▶ Extracted records:
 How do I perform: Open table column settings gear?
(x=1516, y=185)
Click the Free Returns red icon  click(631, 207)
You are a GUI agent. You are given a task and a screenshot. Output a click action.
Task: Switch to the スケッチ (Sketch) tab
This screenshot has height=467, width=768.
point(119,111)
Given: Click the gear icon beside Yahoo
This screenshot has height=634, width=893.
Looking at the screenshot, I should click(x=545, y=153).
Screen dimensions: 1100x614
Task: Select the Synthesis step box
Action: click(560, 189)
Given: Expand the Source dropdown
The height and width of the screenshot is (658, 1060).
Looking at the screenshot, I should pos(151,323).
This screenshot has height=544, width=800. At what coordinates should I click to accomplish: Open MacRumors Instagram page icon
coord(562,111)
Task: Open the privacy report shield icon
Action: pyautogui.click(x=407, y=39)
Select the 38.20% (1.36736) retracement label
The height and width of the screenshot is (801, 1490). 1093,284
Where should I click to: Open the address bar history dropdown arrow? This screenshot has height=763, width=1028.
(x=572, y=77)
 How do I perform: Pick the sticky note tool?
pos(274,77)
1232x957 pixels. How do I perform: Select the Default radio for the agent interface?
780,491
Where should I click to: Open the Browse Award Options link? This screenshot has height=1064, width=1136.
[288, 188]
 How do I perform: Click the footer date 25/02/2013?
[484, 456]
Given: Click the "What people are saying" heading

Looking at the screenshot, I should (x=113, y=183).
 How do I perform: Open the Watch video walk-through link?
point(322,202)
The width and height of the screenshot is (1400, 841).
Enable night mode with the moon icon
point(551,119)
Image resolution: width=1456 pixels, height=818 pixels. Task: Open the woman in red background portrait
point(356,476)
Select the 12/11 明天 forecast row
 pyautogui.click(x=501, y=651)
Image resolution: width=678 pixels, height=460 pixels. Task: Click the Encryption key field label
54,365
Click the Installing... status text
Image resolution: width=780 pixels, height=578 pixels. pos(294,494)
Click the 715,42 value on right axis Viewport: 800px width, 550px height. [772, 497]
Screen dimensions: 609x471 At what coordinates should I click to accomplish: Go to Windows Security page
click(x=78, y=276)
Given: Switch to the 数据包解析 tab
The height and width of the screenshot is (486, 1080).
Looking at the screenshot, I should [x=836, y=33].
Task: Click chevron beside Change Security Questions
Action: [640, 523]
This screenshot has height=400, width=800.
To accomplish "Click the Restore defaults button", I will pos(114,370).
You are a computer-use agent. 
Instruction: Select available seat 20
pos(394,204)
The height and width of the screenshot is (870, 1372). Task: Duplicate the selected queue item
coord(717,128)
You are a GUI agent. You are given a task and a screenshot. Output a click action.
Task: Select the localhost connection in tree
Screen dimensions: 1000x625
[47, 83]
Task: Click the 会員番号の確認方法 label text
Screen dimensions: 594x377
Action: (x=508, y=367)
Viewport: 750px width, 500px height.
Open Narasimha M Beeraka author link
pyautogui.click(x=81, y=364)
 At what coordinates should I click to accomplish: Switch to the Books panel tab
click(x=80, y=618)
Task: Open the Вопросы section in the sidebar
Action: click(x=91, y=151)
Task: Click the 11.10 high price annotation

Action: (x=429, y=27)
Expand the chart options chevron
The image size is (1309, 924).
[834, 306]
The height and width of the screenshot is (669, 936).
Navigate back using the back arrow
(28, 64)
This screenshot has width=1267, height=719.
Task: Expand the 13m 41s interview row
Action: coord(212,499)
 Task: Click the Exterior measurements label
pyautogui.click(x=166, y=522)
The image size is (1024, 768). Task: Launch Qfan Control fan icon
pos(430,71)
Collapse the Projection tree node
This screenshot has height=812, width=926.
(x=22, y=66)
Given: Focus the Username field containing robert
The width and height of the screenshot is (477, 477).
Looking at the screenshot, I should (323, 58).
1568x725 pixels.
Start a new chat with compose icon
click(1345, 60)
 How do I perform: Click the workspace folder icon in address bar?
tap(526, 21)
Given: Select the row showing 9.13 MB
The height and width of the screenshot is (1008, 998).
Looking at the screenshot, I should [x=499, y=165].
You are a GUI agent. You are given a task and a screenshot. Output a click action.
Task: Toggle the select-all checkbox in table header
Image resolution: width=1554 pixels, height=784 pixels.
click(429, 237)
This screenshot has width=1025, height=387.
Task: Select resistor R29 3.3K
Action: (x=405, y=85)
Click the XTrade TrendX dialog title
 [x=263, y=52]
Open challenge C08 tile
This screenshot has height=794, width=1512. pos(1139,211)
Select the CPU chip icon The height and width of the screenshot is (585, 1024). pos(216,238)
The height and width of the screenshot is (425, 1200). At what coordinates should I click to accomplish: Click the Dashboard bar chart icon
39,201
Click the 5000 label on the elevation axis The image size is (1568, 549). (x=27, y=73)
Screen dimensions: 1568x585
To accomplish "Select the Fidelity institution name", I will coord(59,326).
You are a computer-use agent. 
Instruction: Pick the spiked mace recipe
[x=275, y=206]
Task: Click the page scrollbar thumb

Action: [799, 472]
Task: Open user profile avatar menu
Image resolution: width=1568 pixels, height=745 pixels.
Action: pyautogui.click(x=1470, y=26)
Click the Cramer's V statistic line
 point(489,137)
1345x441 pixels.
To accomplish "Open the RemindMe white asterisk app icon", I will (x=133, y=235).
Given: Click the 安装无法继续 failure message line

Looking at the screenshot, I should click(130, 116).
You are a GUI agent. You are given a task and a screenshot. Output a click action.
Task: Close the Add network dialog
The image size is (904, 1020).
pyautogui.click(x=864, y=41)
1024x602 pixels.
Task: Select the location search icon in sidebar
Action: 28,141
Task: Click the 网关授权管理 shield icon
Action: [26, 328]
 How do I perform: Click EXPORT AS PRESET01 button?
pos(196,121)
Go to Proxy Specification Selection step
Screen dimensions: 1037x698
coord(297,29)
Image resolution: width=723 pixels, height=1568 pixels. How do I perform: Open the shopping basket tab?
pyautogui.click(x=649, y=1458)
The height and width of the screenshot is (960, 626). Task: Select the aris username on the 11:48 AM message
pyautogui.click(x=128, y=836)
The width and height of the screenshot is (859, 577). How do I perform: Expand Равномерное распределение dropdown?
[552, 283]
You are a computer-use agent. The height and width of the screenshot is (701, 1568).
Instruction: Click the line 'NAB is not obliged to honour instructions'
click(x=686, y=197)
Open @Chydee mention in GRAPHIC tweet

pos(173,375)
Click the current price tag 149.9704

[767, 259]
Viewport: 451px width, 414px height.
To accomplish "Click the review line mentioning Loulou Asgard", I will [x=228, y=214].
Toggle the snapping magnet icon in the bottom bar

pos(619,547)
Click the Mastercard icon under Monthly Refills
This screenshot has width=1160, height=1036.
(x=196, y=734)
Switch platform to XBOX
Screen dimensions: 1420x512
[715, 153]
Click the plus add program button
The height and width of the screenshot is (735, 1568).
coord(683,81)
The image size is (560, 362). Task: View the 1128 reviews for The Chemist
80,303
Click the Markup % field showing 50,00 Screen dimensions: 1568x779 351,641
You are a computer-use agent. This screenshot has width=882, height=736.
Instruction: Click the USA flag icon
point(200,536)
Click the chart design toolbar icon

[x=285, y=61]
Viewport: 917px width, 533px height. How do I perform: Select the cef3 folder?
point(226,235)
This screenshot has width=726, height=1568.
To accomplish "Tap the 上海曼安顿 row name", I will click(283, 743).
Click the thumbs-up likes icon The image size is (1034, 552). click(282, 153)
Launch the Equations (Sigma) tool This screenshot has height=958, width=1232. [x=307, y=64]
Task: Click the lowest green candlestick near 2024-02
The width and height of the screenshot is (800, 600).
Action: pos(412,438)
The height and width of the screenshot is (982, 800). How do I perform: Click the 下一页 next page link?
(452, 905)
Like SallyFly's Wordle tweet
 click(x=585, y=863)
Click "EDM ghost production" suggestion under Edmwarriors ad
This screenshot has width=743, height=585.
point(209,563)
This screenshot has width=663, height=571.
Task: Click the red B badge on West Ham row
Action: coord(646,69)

▶ EXERCISE DIRECTIONS:
The result is a copy of every line above where the word "computer" shows up.

▶ SOLUTION TO THIS TASK:
You are a computer-use agent. 
You are a computer-use agent. 
You are a computer-use agent. The height and width of the screenshot is (701, 1568).
You are a computer-use agent. This screenshot has width=882, height=736.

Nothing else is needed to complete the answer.